● Collected data entries
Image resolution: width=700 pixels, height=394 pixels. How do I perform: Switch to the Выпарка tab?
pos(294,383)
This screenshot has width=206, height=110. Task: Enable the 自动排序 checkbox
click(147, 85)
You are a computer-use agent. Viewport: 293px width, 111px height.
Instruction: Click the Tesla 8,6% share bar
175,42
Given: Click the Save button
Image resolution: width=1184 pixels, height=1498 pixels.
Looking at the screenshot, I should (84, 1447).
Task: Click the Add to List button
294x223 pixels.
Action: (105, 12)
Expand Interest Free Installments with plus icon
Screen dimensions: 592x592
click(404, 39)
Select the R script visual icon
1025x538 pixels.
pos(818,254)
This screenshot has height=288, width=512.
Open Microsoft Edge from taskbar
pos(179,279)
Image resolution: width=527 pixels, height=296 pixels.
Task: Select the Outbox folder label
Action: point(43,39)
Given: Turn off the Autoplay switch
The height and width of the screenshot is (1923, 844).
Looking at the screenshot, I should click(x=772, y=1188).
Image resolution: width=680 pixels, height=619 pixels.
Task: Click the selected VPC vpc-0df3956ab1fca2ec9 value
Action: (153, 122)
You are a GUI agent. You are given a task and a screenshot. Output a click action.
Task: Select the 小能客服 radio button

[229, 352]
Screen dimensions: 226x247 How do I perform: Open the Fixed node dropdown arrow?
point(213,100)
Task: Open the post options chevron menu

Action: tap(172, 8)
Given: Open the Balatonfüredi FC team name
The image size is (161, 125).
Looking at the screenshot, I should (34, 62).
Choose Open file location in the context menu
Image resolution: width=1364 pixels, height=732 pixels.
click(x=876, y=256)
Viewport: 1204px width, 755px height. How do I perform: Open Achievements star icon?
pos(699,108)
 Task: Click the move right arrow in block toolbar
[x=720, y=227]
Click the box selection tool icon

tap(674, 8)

● TASK STATEMENT
Write out every entry again, keeping each line exactly the same.

● WRITTEN SOLUTION
Image resolution: width=700 pixels, height=394 pixels. How do I perform: Switch to the Выпарка tab?
pos(294,383)
This screenshot has width=206, height=110. Task: Enable the 自动排序 checkbox
click(147, 85)
You are a computer-use agent. Viewport: 293px width, 111px height.
Instruction: Click the Tesla 8,6% share bar
175,42
Given: Click the Save button
Image resolution: width=1184 pixels, height=1498 pixels.
Looking at the screenshot, I should (84, 1447).
Task: Click the Add to List button
294x223 pixels.
Action: (105, 12)
Expand Interest Free Installments with plus icon
Screen dimensions: 592x592
click(404, 39)
Select the R script visual icon
1025x538 pixels.
pos(818,254)
This screenshot has height=288, width=512.
Open Microsoft Edge from taskbar
pos(179,279)
Image resolution: width=527 pixels, height=296 pixels.
Task: Select the Outbox folder label
Action: point(43,39)
Given: Turn off the Autoplay switch
The height and width of the screenshot is (1923, 844).
Looking at the screenshot, I should click(x=772, y=1188).
Image resolution: width=680 pixels, height=619 pixels.
Task: Click the selected VPC vpc-0df3956ab1fca2ec9 value
Action: (153, 122)
You are a GUI agent. You are given a task and a screenshot. Output a click action.
Task: Select the 小能客服 radio button

[229, 352]
Screen dimensions: 226x247 How do I perform: Open the Fixed node dropdown arrow?
point(213,100)
Task: Open the post options chevron menu

Action: tap(172, 8)
Given: Open the Balatonfüredi FC team name
The image size is (161, 125).
Looking at the screenshot, I should (34, 62).
Choose Open file location in the context menu
Image resolution: width=1364 pixels, height=732 pixels.
click(x=876, y=256)
Viewport: 1204px width, 755px height. How do I perform: Open Achievements star icon?
pos(699,108)
 Task: Click the move right arrow in block toolbar
[x=720, y=227]
Click the box selection tool icon

tap(674, 8)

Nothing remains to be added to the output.